Return every line from the one containing "Proizvodi za mršavljenje (573, 760)" down to the last line below, copied word for word.
[begin DATA]
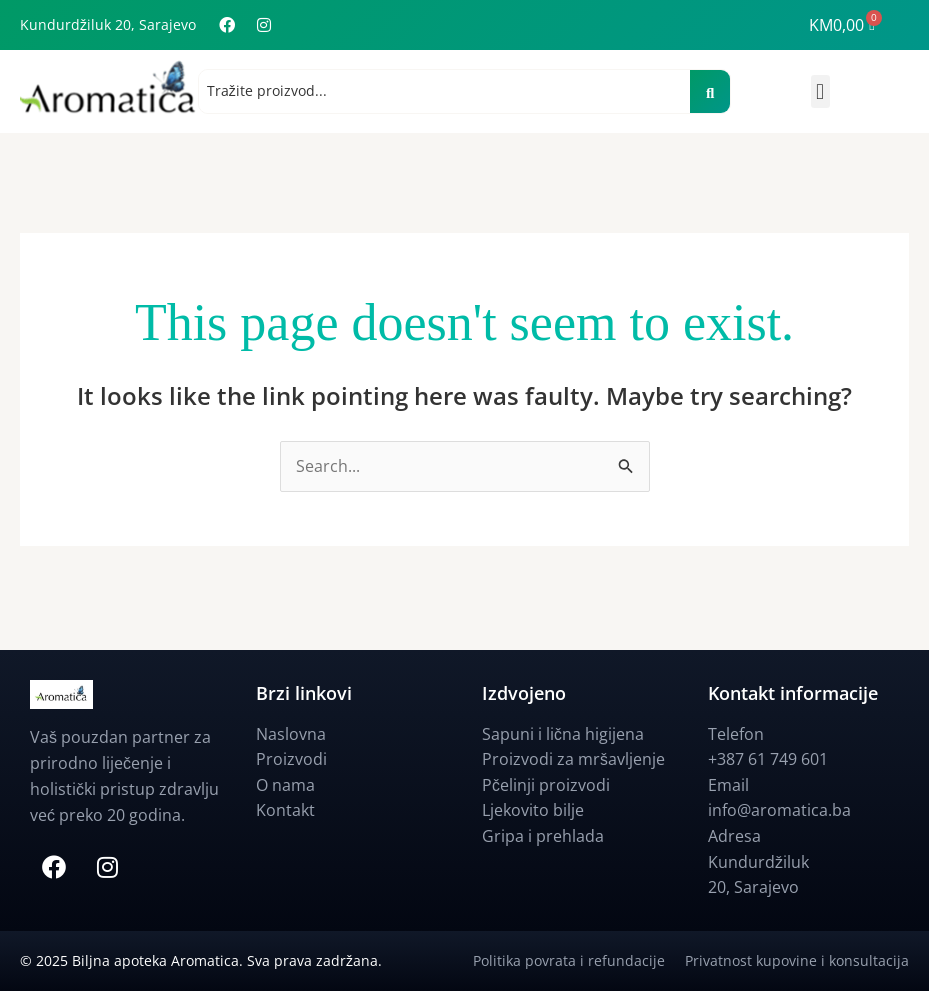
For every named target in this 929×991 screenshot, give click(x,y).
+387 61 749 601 (768, 760)
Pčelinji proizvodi (546, 785)
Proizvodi (291, 760)
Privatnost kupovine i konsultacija (797, 960)
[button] (820, 91)
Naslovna (291, 734)
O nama (285, 785)
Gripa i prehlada (543, 836)
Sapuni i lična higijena (563, 734)
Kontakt (285, 811)
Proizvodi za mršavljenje (573, 760)
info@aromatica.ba (779, 811)
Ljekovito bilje (533, 811)
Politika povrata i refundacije (579, 960)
[end DATA]
# WRITTEN ANSWER
Proizvodi za mršavljenje (573, 760)
info@aromatica.ba (779, 811)
Ljekovito bilje (533, 811)
Politika povrata i refundacije (579, 960)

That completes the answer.